With the line containing "The height and width of the screenshot is (441, 735)." as the start and the line containing "The height and width of the screenshot is (598, 1606)." as the end, transcribe that span of the entries below exactly, including both.
----
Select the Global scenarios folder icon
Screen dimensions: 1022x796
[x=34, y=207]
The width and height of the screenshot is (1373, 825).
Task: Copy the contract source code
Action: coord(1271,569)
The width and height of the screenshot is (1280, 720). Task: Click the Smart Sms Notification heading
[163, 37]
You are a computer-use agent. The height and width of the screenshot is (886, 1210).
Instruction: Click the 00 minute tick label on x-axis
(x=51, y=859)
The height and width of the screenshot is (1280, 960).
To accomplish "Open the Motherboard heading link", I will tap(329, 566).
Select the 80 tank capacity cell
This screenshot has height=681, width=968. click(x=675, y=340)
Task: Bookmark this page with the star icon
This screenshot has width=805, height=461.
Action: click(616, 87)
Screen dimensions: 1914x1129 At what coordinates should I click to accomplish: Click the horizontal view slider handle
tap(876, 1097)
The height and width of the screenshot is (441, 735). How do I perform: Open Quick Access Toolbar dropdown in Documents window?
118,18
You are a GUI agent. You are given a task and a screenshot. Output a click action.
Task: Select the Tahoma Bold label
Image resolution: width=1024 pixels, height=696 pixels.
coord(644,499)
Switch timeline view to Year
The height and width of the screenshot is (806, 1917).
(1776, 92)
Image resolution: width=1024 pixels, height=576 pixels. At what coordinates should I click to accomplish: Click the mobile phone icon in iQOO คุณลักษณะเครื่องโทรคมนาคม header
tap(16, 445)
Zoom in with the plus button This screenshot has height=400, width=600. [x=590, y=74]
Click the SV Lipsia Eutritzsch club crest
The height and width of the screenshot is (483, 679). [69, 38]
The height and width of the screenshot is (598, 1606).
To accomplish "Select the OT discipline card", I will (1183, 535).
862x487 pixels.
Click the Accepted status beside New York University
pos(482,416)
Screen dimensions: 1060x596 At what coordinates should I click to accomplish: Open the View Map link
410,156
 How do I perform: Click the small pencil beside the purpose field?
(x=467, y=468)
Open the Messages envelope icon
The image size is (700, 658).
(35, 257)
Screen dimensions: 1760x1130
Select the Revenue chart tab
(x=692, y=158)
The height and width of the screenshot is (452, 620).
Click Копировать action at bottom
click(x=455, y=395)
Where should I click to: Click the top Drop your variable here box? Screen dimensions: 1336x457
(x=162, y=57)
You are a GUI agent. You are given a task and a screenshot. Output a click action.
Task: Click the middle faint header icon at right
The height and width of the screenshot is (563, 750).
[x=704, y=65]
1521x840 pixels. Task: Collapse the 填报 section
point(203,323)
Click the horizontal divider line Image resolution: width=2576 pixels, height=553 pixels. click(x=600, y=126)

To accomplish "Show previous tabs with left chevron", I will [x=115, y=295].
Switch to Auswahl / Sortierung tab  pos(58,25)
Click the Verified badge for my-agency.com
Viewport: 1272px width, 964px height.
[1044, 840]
----
* _RESPONSE TO THIS EXERCISE_:
The height and width of the screenshot is (441, 735). How do I perform: Open Quick Access Toolbar dropdown in Documents window?
118,18
You are a GUI agent. You are given a task and a screenshot. Output a click action.
Task: Select the Tahoma Bold label
Image resolution: width=1024 pixels, height=696 pixels.
coord(644,499)
Switch timeline view to Year
The height and width of the screenshot is (806, 1917).
(1776, 92)
Image resolution: width=1024 pixels, height=576 pixels. At what coordinates should I click to accomplish: Click the mobile phone icon in iQOO คุณลักษณะเครื่องโทรคมนาคม header
tap(16, 445)
Zoom in with the plus button This screenshot has height=400, width=600. [x=590, y=74]
Click the SV Lipsia Eutritzsch club crest
The height and width of the screenshot is (483, 679). [69, 38]
The height and width of the screenshot is (598, 1606).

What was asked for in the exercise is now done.